A ce point de vue, la Recherche fonctionne comme un hologramme du vide, vide illisible en lui-même, mais omniprésent et perceptible dans l’épaisseur d’images qui dissimulent le récit d’une découverte donnée pour essentielle, irréductible à l’élaboration d’une théorie esthétique. Par là, l’exploration de Proust pour qui, rappelons-le, « les beaux livres sont écrits dans une sorte de langue étrangère », devient exemplaire de l’expérience d’écrire telle que définie par Maurice Blanchot : « l’écrivain appartient à un langage que personne ne parle, qui ne s’adresse à personne, qui n’a pas de centre, qui ne révèle rien »6. Qui semble ne rien révéler en effet puisque le vide est innommable. Evidemment, « ça n’empêche pas d’exister »… L’ouverture célèbre : « Longtemps je me suis couché le bonne heure… » illustre particulièrement bien ces procédés propres à la Recherche. Rappelons schématiquement les grandes lignes du scénario tel qu’on peut le lire dans la plénitude de sa condensation. Un narrateur solitaire, anonyme, sans âge, s’endort — s’éveille dans son lit jonché de livres en un moment indéfini de la nuit ; il raconte des fragments de rêves, se perd ou se retrouve au jeu d’identifier les objets familiers dans l’obscurité de sa chambre. Il est simultanément projeté en quelque point d’infini : voyageur énigmatique, tantôt bien-portant emporté par un train qui traverse au loin l’espace environnant, tantôt mourant échoué dans une chambre d’hôtel. Finalement, le mystérieux récitant annonce le projet de cette nuit qu’il veut vivre éveillé — et ce sera le contenu manifeste du livre qu’il commence à écrire : se remémorer le passé. Malgré son titre qui oppose apparemment temps passé et temps retrouvé, il deviendra évident que la Recherche s’orientera plutôt vers l’oubli, la réunion des côtés de Swann et de Guermantes et l’abolition du temps dans son accomplissement. Désorienté lui-même, le lecteur comprendra difficilement dès la première lecture que le récit commence par la fin et ce n’est qu’après plusieurs relectures qu’il percevra l’éclatement des repères spatio-temporels, particulièrement sensible dans ces quelques pages d’entrée en matière.

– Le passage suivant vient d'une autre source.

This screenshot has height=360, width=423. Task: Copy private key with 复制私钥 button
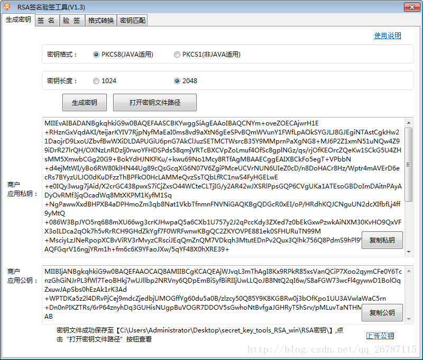[382, 240]
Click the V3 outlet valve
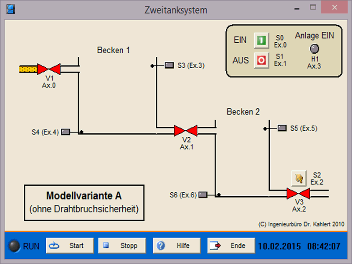Viewport: 352px width, 264px height. coord(298,193)
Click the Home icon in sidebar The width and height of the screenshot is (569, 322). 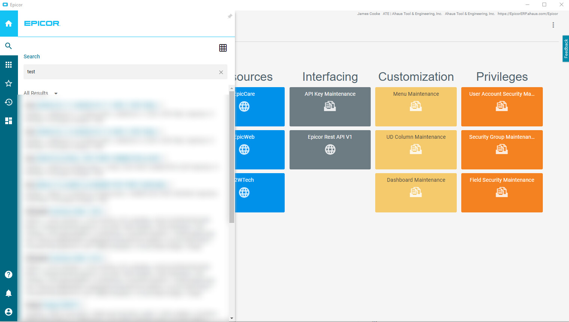point(9,24)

Les esquisses que nous examinerons maintenant sont loin d’épuiser les traces qui restent des innombrabless essais faits par l’auteur de la Recherche pour porter son récit jusqu’à l’incandescence du rêve. Le Fonds Proust de la Bibliothèque Nationale à Paris contient une mine quasi inépuisable de documents. Des équipes de chercheurs travaillent depuis des années à compulser les 75 cahiers de brouillons, les 20 cahiers de mise au net, les nombreuses liasses de feuilles volantes, les cartons de « paperoles », les carnets, les dactylographies et les épreuves successives, le tout surchargé d’inextricables ajouts dont Proust avait fait sa technique de prédilection. Les premières pages comptent parmi celles qui on été le plus retravaillées. A elle seule, la première série d’esquisses contient seize versions.

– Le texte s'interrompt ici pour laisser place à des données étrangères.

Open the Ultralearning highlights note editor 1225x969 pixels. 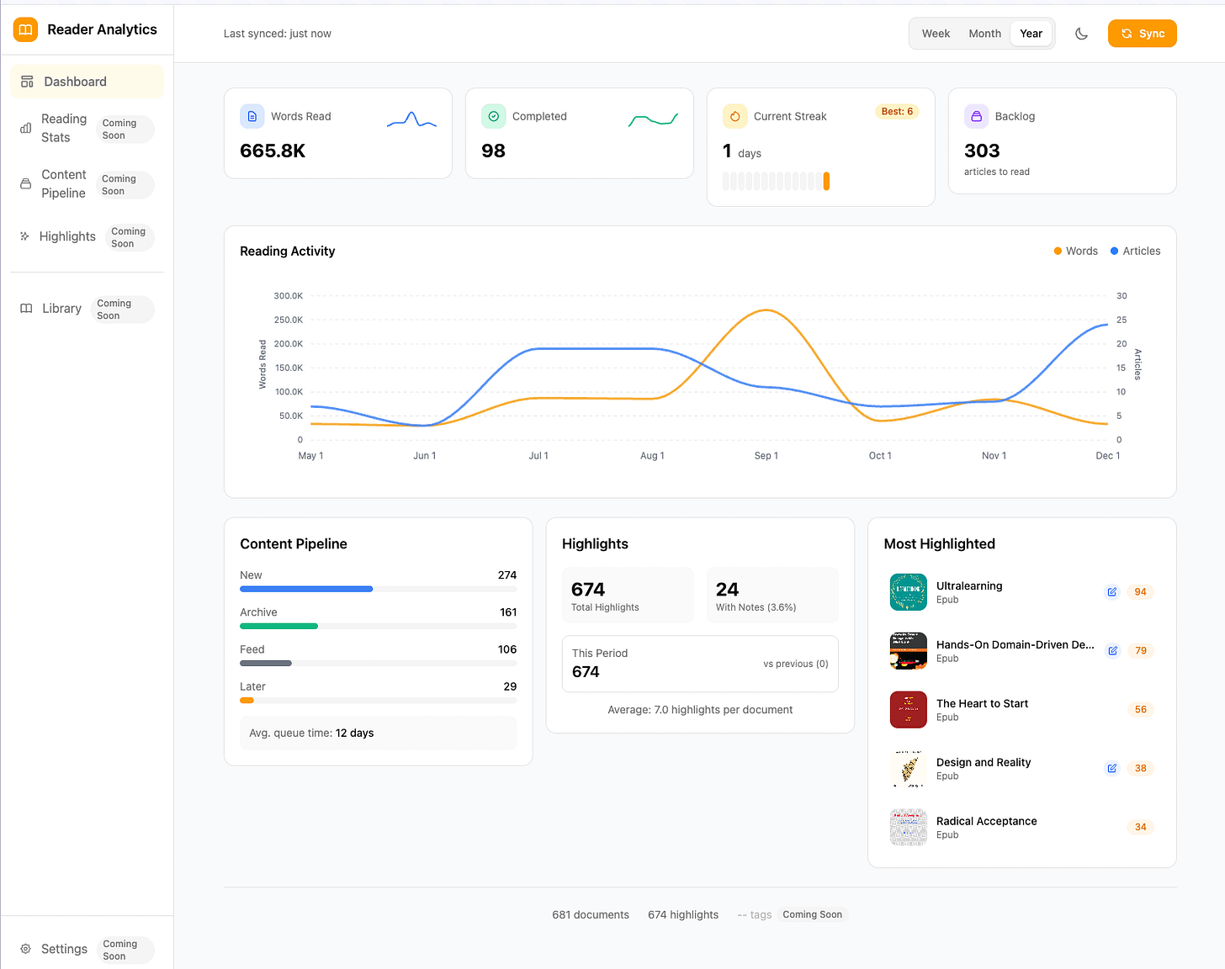(1111, 591)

Pour simplifier ma présentation, je me baserai exclusivement sur les cinq principaux groupes d’esquisses retenues et classées par Jean-Yves Tadié dans sa récente réédition du premier tome de la Recherche. Il s’agit d’une quinzaine de brouillons sélectionnés dans lesquels les changements de scénario sont clairement repérables. Je les résume en soulignant ce qui les distingue de la version finale et en les tenant regroupés par étapes. Ce que je cherche à faire voir est l’éloignement progressif du souvenir autobiographique au profit de l’élaboration d’un mythe d’auto-fécondation du personnage de l’écrivain. Echo anticipé de l’épisode du baiser du soir, la première série d’esquisses met en scène un narrateur calqué sur l’auteur avant la mort de ses parents chez qui il habitait. Il écrit la nuit et dort le jour, il rêve d’être publié. Justement, il a écrit un article destiné au Figaro dont il espère depuis longtemps la publication. Sa mère, qui vient de se lever pour la journée, entre dans sa chambre comme à l’accoutumée pour lui souhaiter bonne nuit en lui apportant son courrier du matin. Dans le courrier de ce jour-là, qu’elle dépose furtivement, pourrait se trouver, puis se trouve effectivement, l’article prévu dont l’arrivée suscite autant de joie que l’apparition d’« une lettre d’une écriture aimée » (I, 637). Ce scénario qui disparaîtra tout à fait des esquisses ultérieures, se répète ici en accentuant plus ou moins la présence de la mère, messagère de l’heureuse parution de l’article attendu. En toile de fond s’ébauchent des thèmes qui resteront: voyageur malade perdu dans un hôtel inconnu, confusion spatiale et temporelle, revue des chambres passées, alternance de veille et de sommeil.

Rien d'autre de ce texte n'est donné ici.